Swap each occurrence of "checkbox" in the records below for "check box", and reproduce the records with nothing else changed.

- - - - - - -

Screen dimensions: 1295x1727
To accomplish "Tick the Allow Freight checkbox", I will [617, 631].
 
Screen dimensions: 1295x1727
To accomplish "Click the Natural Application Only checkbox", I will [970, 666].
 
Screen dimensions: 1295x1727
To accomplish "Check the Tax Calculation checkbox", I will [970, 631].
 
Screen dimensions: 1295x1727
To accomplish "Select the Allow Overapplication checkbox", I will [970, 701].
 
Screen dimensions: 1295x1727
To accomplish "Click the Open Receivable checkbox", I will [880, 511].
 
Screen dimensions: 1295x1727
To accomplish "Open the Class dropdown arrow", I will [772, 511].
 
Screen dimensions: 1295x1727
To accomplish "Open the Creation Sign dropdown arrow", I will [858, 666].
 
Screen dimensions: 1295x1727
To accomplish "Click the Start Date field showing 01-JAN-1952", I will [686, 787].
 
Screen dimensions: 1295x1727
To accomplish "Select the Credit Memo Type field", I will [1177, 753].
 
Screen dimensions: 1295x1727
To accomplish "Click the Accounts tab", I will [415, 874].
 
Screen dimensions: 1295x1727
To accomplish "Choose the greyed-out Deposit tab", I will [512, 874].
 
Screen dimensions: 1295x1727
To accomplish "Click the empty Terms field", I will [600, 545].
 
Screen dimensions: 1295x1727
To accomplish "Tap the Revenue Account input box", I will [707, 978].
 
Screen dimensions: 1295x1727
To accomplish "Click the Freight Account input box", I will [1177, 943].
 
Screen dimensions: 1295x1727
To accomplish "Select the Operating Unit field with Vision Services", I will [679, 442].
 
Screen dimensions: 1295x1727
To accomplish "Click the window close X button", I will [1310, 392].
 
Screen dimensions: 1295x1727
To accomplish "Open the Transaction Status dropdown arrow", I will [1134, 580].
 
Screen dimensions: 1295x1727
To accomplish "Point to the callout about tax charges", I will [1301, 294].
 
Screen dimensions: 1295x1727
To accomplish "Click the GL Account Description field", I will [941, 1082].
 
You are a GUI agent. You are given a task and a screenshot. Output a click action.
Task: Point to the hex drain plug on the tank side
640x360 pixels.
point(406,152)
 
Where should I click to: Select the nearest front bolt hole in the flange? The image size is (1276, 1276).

- - - - - - -

* _SOLUTION_:
Screen dimensions: 1295x1727
To accomplish "Tick the Allow Freight check box", I will [617, 631].
 
Screen dimensions: 1295x1727
To accomplish "Click the Natural Application Only check box", I will [970, 666].
 
Screen dimensions: 1295x1727
To accomplish "Check the Tax Calculation check box", I will [970, 631].
 
Screen dimensions: 1295x1727
To accomplish "Select the Allow Overapplication check box", I will [970, 701].
 
Screen dimensions: 1295x1727
To accomplish "Click the Open Receivable check box", I will [880, 511].
 
Screen dimensions: 1295x1727
To accomplish "Open the Class dropdown arrow", I will [772, 511].
 
Screen dimensions: 1295x1727
To accomplish "Open the Creation Sign dropdown arrow", I will [858, 666].
 
Screen dimensions: 1295x1727
To accomplish "Click the Start Date field showing 01-JAN-1952", I will [686, 787].
 
Screen dimensions: 1295x1727
To accomplish "Select the Credit Memo Type field", I will [1177, 753].
 
Screen dimensions: 1295x1727
To accomplish "Click the Accounts tab", I will [415, 874].
 
Screen dimensions: 1295x1727
To accomplish "Choose the greyed-out Deposit tab", I will [512, 874].
 
Screen dimensions: 1295x1727
To accomplish "Click the empty Terms field", I will [600, 545].
 
Screen dimensions: 1295x1727
To accomplish "Tap the Revenue Account input box", I will [707, 978].
 
Screen dimensions: 1295x1727
To accomplish "Click the Freight Account input box", I will [1177, 943].
 
Screen dimensions: 1295x1727
To accomplish "Select the Operating Unit field with Vision Services", I will [679, 442].
 
Screen dimensions: 1295x1727
To accomplish "Click the window close X button", I will [1310, 392].
 
Screen dimensions: 1295x1727
To accomplish "Open the Transaction Status dropdown arrow", I will [1134, 580].
 
Screen dimensions: 1295x1727
To accomplish "Point to the callout about tax charges", I will [1301, 294].
 
Screen dimensions: 1295x1727
To accomplish "Click the GL Account Description field", I will [941, 1082].
 
You are a GUI agent. You are given a task and a screenshot. Output a click action.
Task: Point to the hex drain plug on the tank side
640x360 pixels.
point(406,152)
 
Where should I click to: Select the nearest front bolt hole in the flange? The image size is (1276, 1276).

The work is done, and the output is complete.